(RECORD EXCERPTS Opens)
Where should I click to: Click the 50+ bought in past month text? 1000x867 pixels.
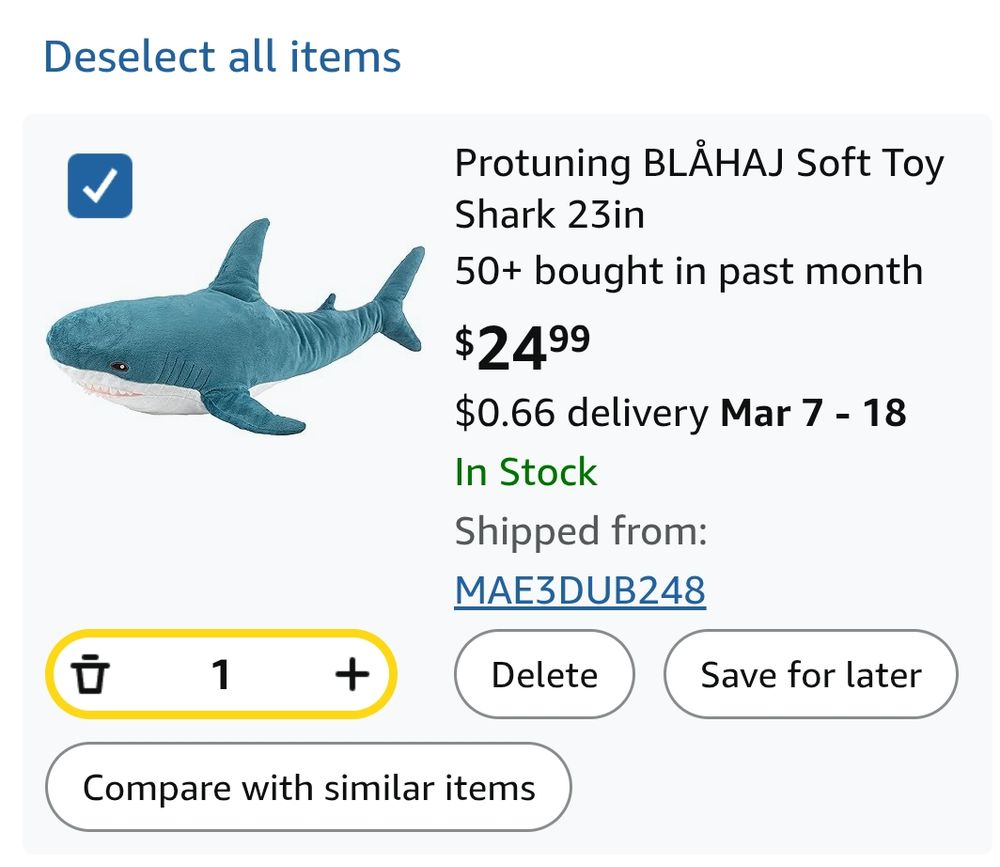689,270
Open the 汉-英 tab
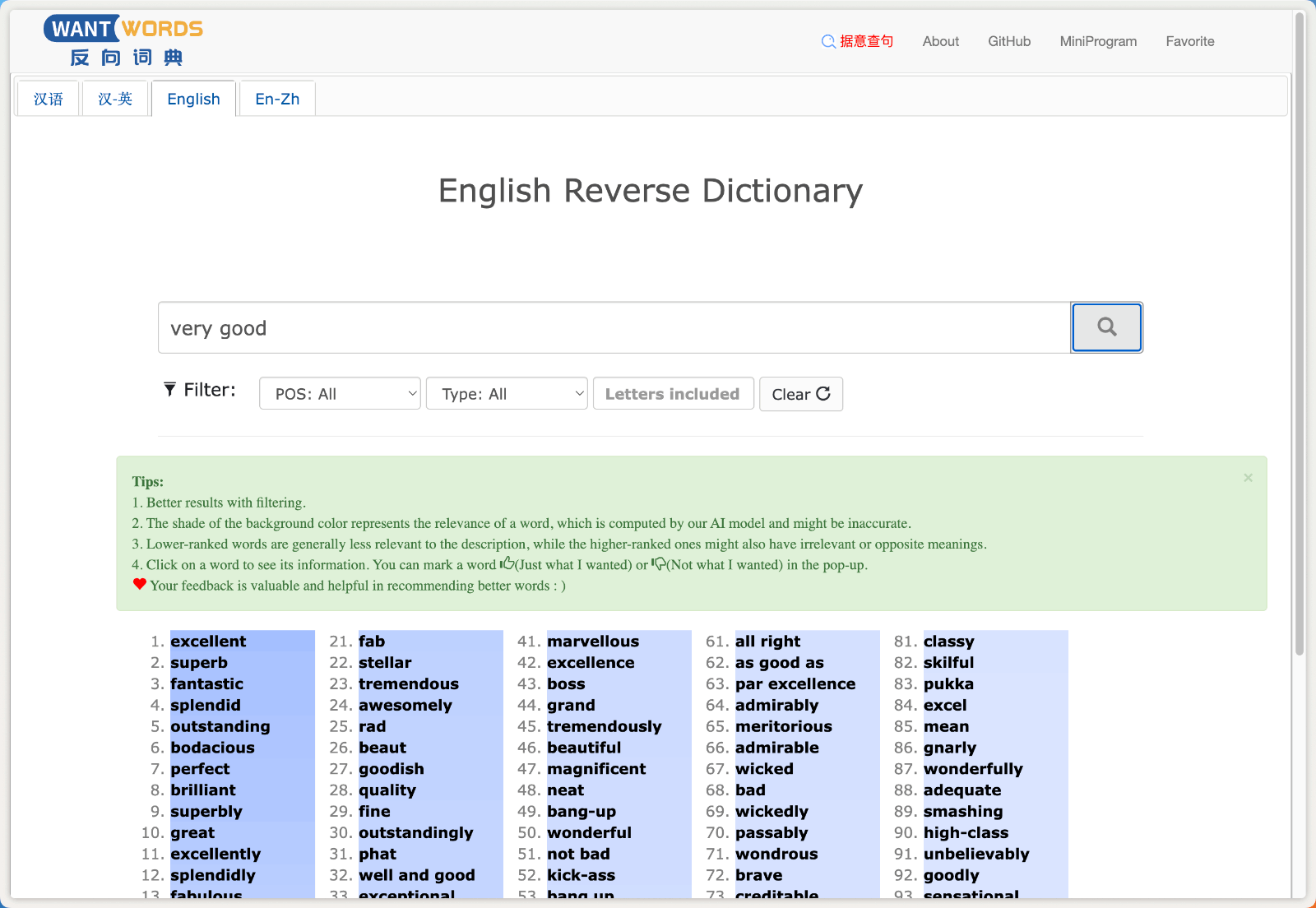The width and height of the screenshot is (1316, 908). click(115, 100)
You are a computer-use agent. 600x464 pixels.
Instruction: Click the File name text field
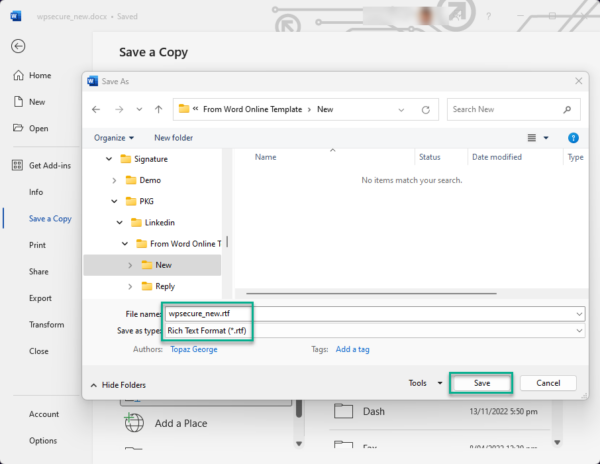pyautogui.click(x=370, y=313)
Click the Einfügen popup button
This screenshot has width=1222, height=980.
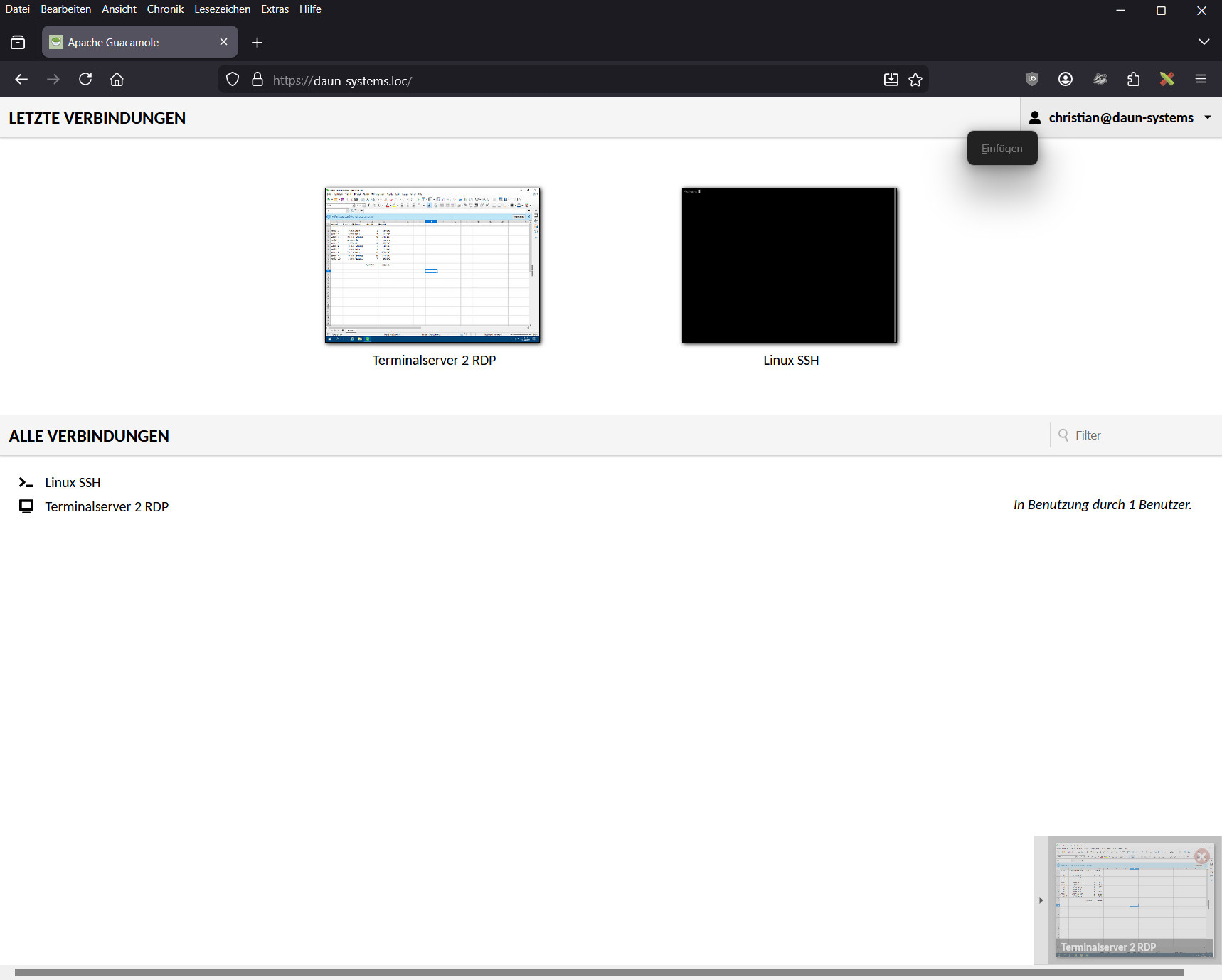point(1001,149)
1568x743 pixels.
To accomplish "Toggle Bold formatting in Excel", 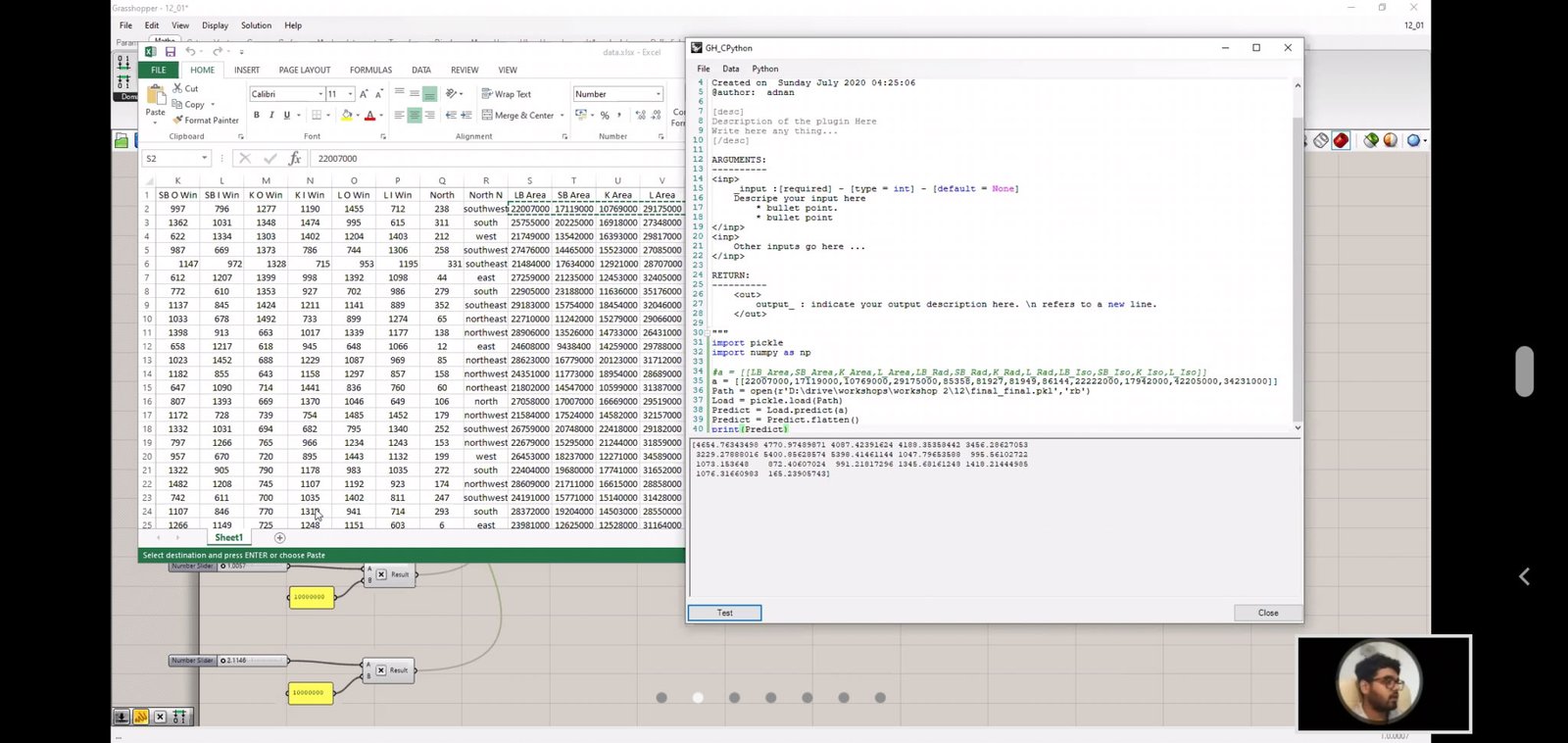I will [257, 116].
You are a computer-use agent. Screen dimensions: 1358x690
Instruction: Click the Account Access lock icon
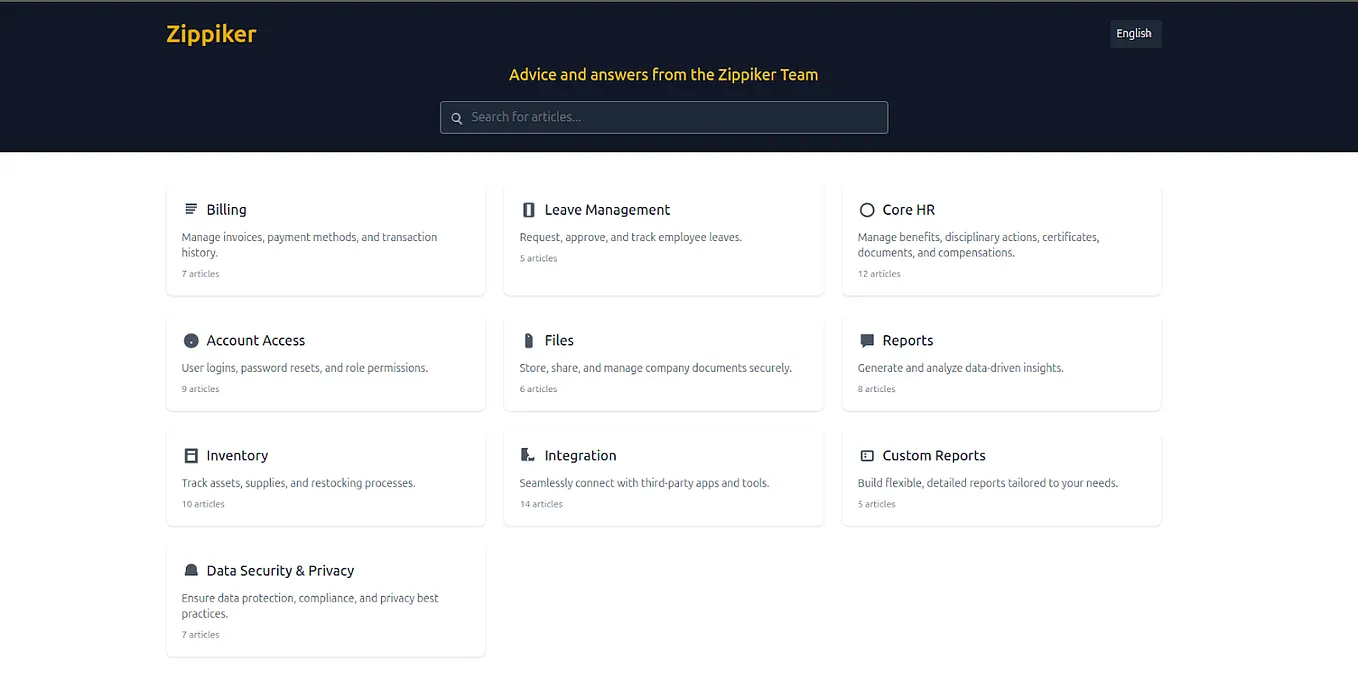(x=190, y=340)
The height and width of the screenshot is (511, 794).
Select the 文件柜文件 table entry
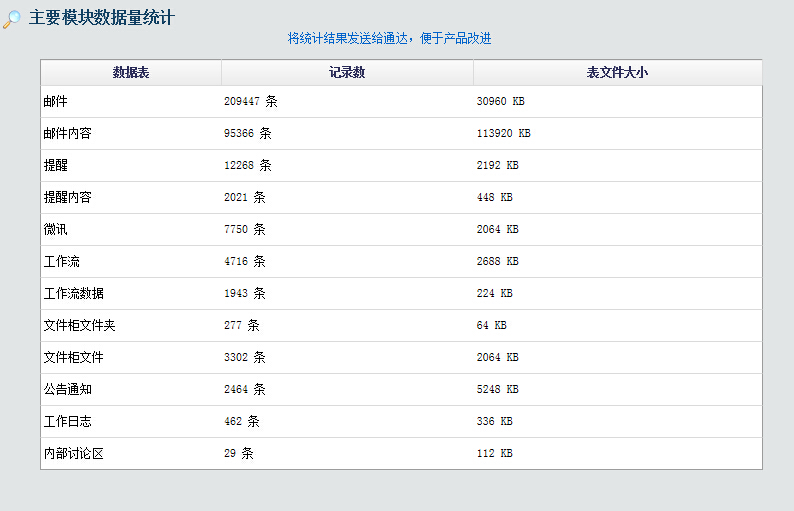pos(74,358)
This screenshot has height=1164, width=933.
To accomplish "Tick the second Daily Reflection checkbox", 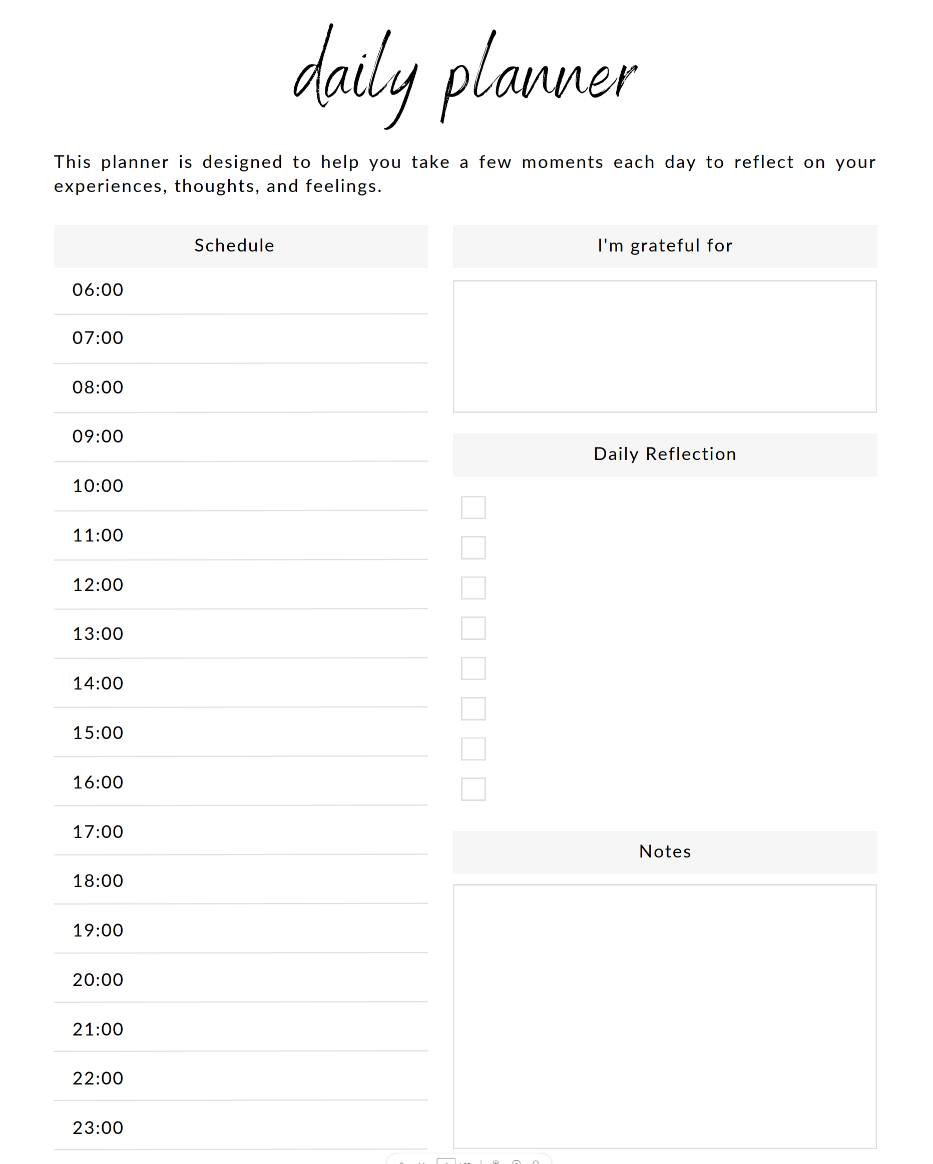I will tap(473, 548).

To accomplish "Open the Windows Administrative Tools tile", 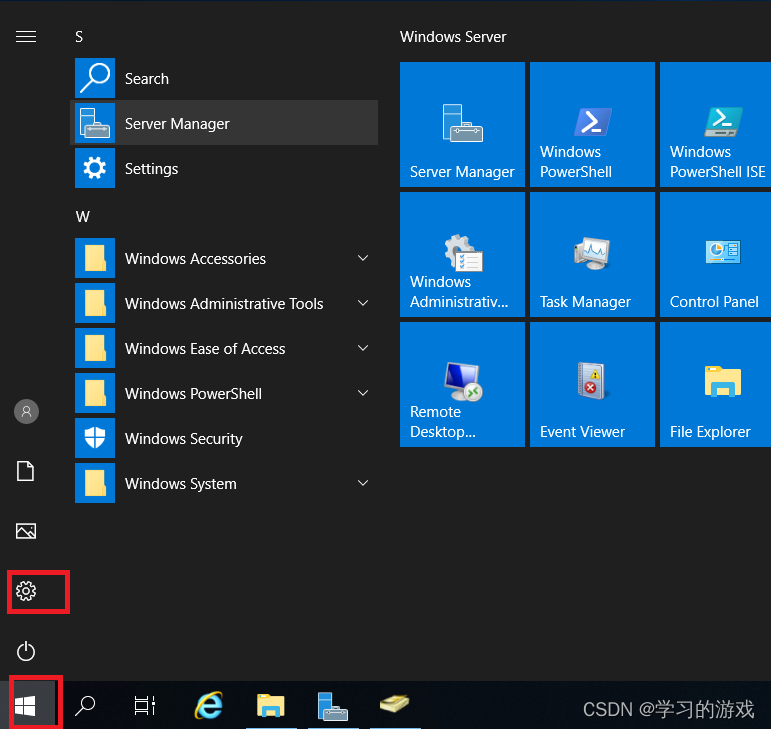I will click(462, 254).
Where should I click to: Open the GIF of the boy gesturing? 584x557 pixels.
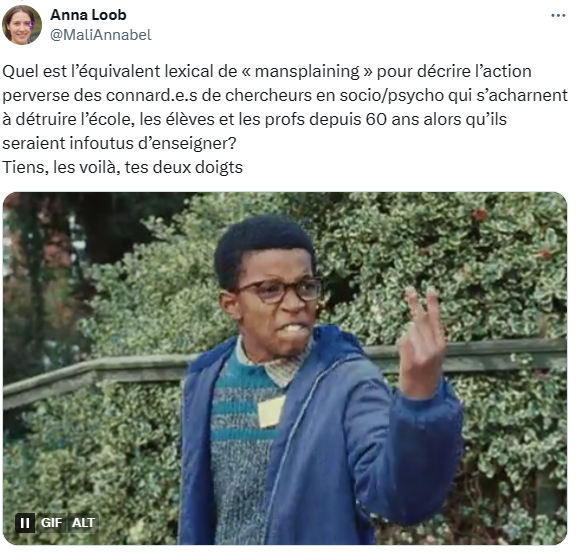click(285, 368)
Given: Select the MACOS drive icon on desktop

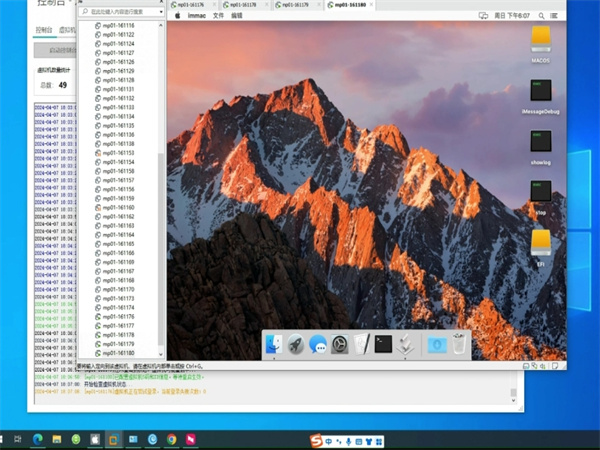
(RECORD EXCERPTS Closes)
Note each line of the entries that has "computer" in it, and copy those lines.

You are a computer-use agent. 600x464 pixels.
You are a computer-use agent. Screen dimensions: 1358x690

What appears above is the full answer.